Not that there's anything wrong with those comedies. But with seemingly six such films coming a month, something that plays by an older set of rules feels like a breath of fresh air. And 90% of this credit should go to Clooney, who knows how to milk comedy out of ordinary moments without having to always play it over the top. The opening scene is fantastic and, as noted elsewhere, probably displays the finest cow acting outside of TOP SECRET! I've ever seen. As Dodge Connolly, the star of the Duluth Bulldogs, a professional football in 1925 that's in danger of going under, Clooney gets to play the Cary Grant role to the hilt, complete with the snazzy one-liners and the wonderful facial expressions, especially during any scene involving getting punched or tackled.

Both John Krasinski and Renee Zellwegger as the other two thirds of the obligatory love trinagle work their roles well. Krasinski in particular uses the boyish charm from The Office to great effect in a role that changes over the course of the movie. Zellwegger stays away from the obvious tough girl reporter imitation that Jennifer Jason Leigh used in HUDSUCKER and instead just plays it straight with a hint of sarcasm and confidence. But the real joy is in the supporting cast, made up of Coen Brother alumni like Stephen Roont (great in every role he takes) as the drunk reporter and Wayne Duvall as the coach of the Bulldogs.
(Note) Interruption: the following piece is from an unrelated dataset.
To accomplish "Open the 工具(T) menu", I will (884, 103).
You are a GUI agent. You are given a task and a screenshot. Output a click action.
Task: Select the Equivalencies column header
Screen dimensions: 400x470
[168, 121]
Clooney obviously learned a lot from his time with the Coens, and LEATHERHEADS benefits by wisely giving many of the best moments to the supporting cast instead of completely focusing on the stars.

The football scenes are played for laughs, not authenticity, so if you're looking for a fond, historical view of how football worked in the early days, this probably isn't going to do it for you. Most of the funny moments are in the trailer, but there's enough left to provide some good laughs and surprises, especially with the pivotal final game that manages to tie everything up in a neat little package.

It may seem like an odd fit for Clooney following on the heels of both GOOD NIGHT AND GOOD LUCK and MICHAEL CLAYTON, but as a throwback to the movies I grew up on LEATHERHEADS was a nice afternoon date with my wife.